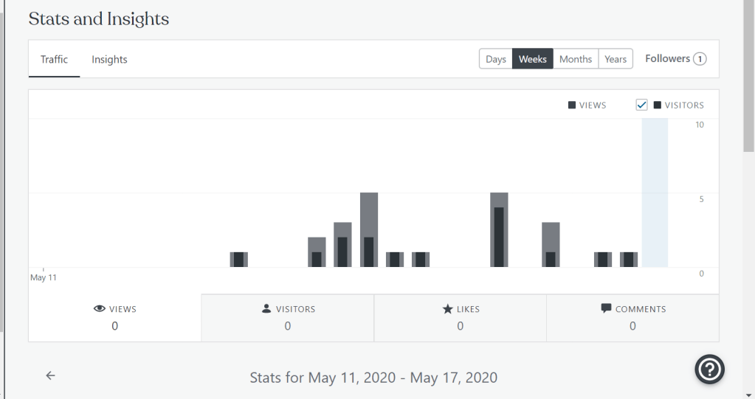Click the speech bubble Comments icon
The image size is (755, 399).
pos(607,308)
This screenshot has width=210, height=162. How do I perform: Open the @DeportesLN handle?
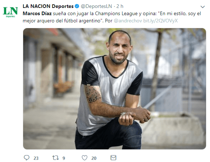coord(97,6)
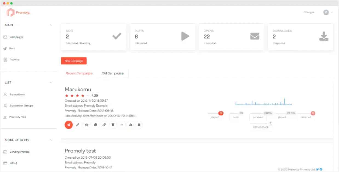Delete Marukomu campaign with trash icon

(x=113, y=125)
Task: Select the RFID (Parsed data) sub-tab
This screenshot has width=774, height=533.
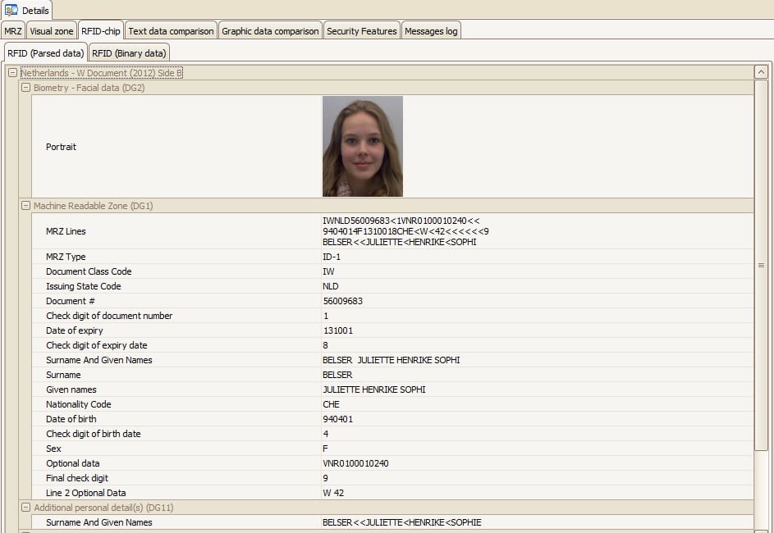Action: 45,53
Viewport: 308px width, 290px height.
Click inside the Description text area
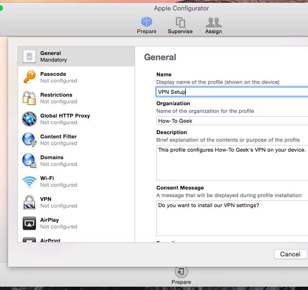click(231, 163)
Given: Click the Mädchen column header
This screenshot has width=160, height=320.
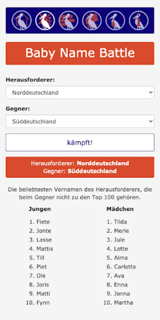Looking at the screenshot, I should (120, 209).
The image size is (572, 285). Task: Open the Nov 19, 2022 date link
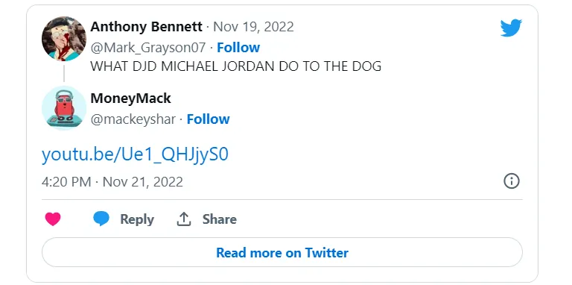tap(253, 27)
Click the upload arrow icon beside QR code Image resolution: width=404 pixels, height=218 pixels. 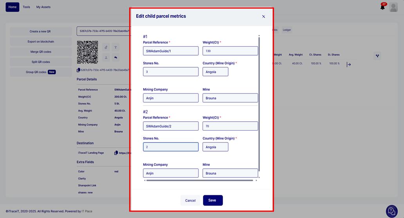106,58
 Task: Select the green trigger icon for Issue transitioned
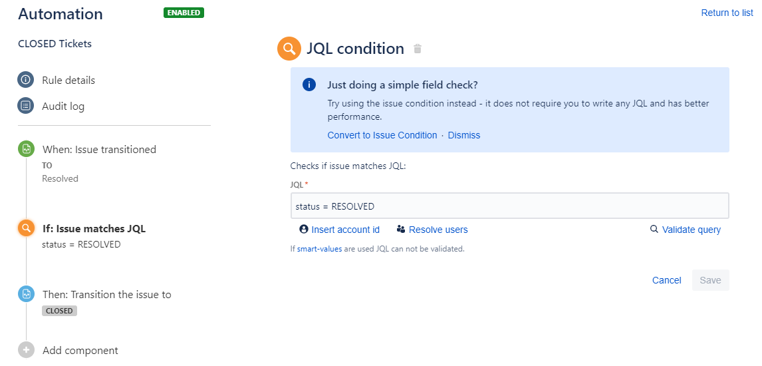26,149
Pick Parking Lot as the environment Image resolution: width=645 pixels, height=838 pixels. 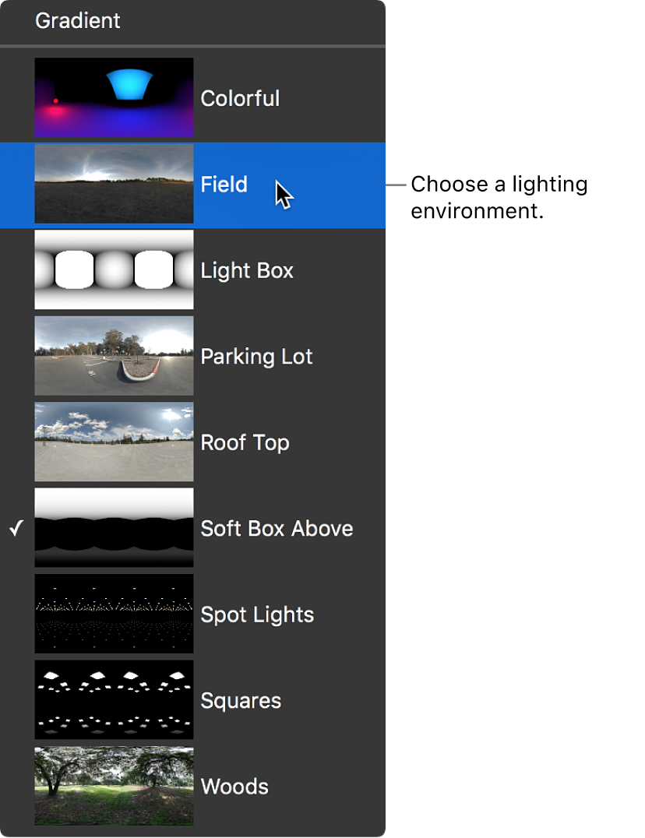tap(256, 356)
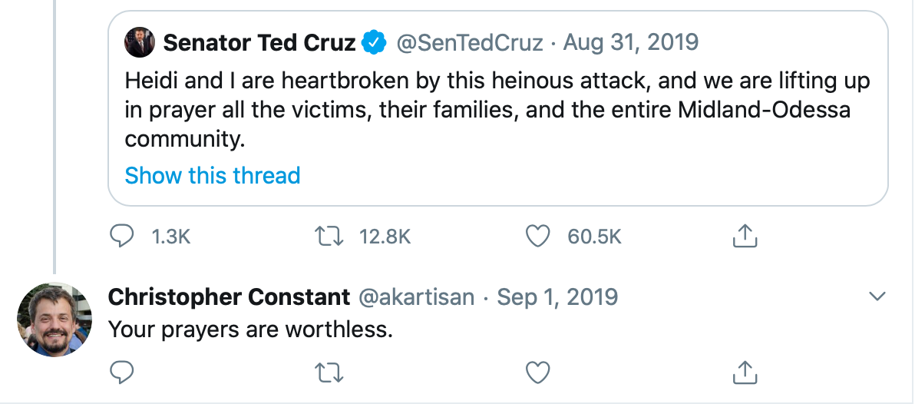The height and width of the screenshot is (404, 915).
Task: Click Senator Ted Cruz's small avatar
Action: pyautogui.click(x=140, y=41)
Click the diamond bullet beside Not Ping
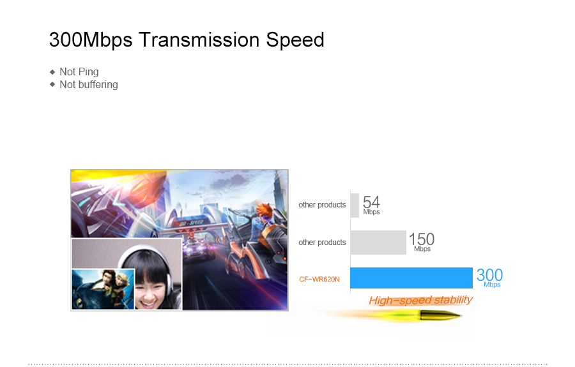The image size is (575, 367). [52, 71]
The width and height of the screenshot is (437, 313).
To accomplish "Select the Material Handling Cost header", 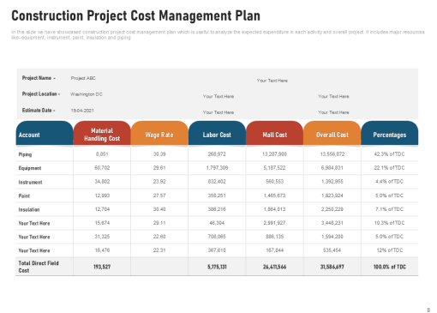I will point(102,133).
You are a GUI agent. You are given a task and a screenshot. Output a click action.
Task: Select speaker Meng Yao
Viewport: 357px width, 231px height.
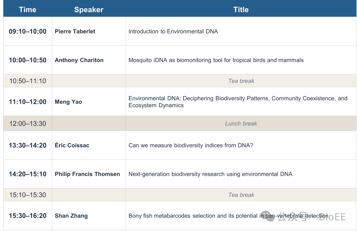point(68,102)
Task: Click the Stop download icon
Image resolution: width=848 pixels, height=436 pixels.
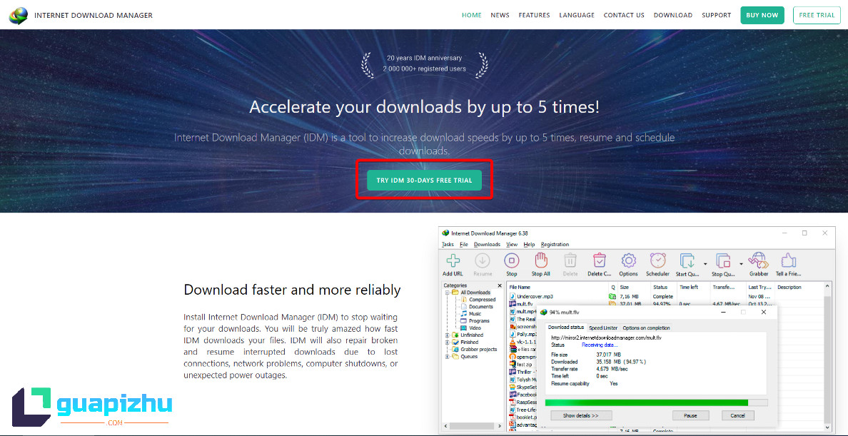Action: tap(512, 261)
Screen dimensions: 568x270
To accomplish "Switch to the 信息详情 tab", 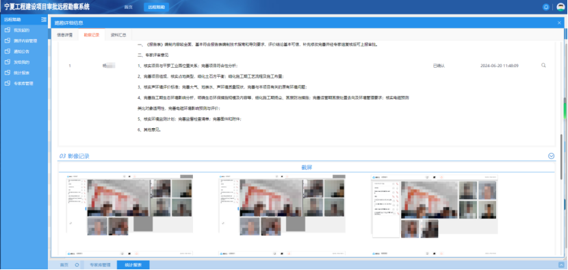I will (x=65, y=35).
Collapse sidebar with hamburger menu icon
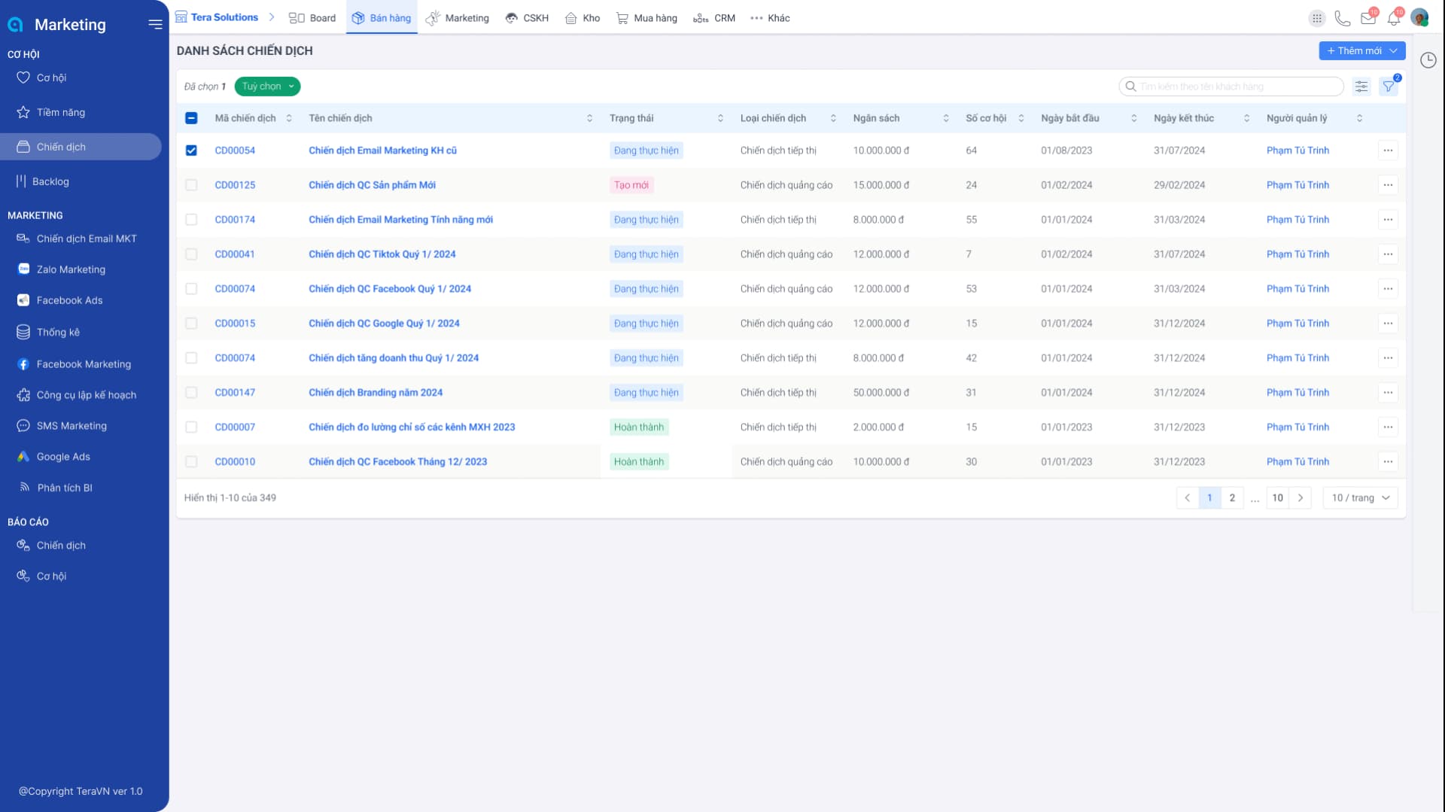Screen dimensions: 1445x812 pos(155,25)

::::

Your instructions ▸ Leave the pictures out, and transcribe exactly the lines above starting at the one that contains "This screenshot has width=210, height=162." and ending at the one that contains "Given: Click the Mädchen column header".

Task solution ▸
This screenshot has width=210, height=162. How do I perform: Open the @DeportesLN handle?
coord(97,6)
Delete Marukomu campaign with trash icon

(x=113, y=125)
Task: Select the RFID (Parsed data) sub-tab
This screenshot has width=774, height=533.
Action: 45,53
Viewport: 308px width, 290px height.
Click inside the Description text area
click(231, 163)
Given: Click the Mädchen column header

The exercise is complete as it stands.